WORK ORDER
Copy each line below that includes "About".

GIVEN DATA
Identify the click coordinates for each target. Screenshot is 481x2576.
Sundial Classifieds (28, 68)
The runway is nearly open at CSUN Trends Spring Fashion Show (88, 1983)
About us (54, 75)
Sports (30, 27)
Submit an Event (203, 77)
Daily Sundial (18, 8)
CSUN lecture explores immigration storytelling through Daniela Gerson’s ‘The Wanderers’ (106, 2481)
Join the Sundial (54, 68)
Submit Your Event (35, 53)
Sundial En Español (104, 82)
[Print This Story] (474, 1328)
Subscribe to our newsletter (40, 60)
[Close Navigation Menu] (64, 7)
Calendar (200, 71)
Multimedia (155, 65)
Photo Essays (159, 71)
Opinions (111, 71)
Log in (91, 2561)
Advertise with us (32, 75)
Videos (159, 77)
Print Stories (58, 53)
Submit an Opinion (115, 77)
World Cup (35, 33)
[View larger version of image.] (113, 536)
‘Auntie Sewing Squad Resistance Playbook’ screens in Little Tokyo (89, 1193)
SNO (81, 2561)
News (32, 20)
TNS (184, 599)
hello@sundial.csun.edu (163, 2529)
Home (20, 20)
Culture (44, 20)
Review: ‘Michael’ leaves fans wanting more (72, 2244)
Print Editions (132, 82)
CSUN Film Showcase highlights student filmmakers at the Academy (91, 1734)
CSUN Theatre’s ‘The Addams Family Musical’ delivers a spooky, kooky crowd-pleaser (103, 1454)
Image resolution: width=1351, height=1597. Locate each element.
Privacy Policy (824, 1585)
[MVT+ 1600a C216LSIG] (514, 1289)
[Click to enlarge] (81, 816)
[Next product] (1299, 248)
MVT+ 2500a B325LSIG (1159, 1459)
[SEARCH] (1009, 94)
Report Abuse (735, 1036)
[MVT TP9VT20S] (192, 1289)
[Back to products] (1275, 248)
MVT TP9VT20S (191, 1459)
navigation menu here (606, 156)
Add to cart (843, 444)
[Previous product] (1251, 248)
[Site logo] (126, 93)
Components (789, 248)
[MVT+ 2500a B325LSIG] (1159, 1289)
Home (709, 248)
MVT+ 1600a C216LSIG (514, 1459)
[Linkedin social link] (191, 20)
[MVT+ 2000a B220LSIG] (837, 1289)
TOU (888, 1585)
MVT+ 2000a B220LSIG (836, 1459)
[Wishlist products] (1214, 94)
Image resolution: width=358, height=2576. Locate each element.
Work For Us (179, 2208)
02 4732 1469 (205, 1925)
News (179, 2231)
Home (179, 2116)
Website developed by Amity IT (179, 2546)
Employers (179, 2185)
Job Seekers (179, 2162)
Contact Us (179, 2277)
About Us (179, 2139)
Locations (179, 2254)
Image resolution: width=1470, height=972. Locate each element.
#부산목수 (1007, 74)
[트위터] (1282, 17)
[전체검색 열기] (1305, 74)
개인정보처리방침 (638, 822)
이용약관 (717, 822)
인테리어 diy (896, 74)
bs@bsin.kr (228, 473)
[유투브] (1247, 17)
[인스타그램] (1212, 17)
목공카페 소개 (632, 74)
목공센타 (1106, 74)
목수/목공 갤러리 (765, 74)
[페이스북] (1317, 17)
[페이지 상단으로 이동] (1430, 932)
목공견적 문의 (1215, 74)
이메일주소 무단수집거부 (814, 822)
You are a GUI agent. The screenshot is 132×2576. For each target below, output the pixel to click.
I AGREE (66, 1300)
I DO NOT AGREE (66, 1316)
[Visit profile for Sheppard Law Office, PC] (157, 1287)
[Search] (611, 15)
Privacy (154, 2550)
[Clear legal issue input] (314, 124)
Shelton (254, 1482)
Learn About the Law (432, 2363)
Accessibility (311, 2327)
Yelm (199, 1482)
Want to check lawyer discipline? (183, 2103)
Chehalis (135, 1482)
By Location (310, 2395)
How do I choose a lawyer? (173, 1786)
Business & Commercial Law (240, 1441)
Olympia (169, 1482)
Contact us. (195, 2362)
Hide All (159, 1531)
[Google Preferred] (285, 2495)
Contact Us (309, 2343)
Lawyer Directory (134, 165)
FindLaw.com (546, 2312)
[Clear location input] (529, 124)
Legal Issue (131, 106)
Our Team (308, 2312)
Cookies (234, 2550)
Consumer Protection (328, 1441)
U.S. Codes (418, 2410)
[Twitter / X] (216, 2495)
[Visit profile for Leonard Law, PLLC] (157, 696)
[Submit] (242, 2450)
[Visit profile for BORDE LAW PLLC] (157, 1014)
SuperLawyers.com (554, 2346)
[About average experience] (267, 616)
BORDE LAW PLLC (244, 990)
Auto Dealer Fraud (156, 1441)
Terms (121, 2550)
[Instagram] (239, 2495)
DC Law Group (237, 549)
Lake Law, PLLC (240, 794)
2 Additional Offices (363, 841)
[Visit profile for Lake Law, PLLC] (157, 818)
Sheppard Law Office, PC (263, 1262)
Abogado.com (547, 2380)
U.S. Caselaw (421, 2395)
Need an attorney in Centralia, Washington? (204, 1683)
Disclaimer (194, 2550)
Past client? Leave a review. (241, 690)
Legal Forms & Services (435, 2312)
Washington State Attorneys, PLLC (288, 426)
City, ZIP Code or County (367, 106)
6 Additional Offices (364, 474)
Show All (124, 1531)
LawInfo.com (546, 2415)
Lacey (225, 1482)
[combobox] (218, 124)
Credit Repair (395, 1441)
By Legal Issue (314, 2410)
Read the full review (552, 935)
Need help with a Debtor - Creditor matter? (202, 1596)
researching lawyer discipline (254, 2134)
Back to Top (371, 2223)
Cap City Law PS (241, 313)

EXPECTED ANSWER
About us (54, 75)
About Us (179, 2139)
Learn About the Law (432, 2363)
[About average experience] (267, 616)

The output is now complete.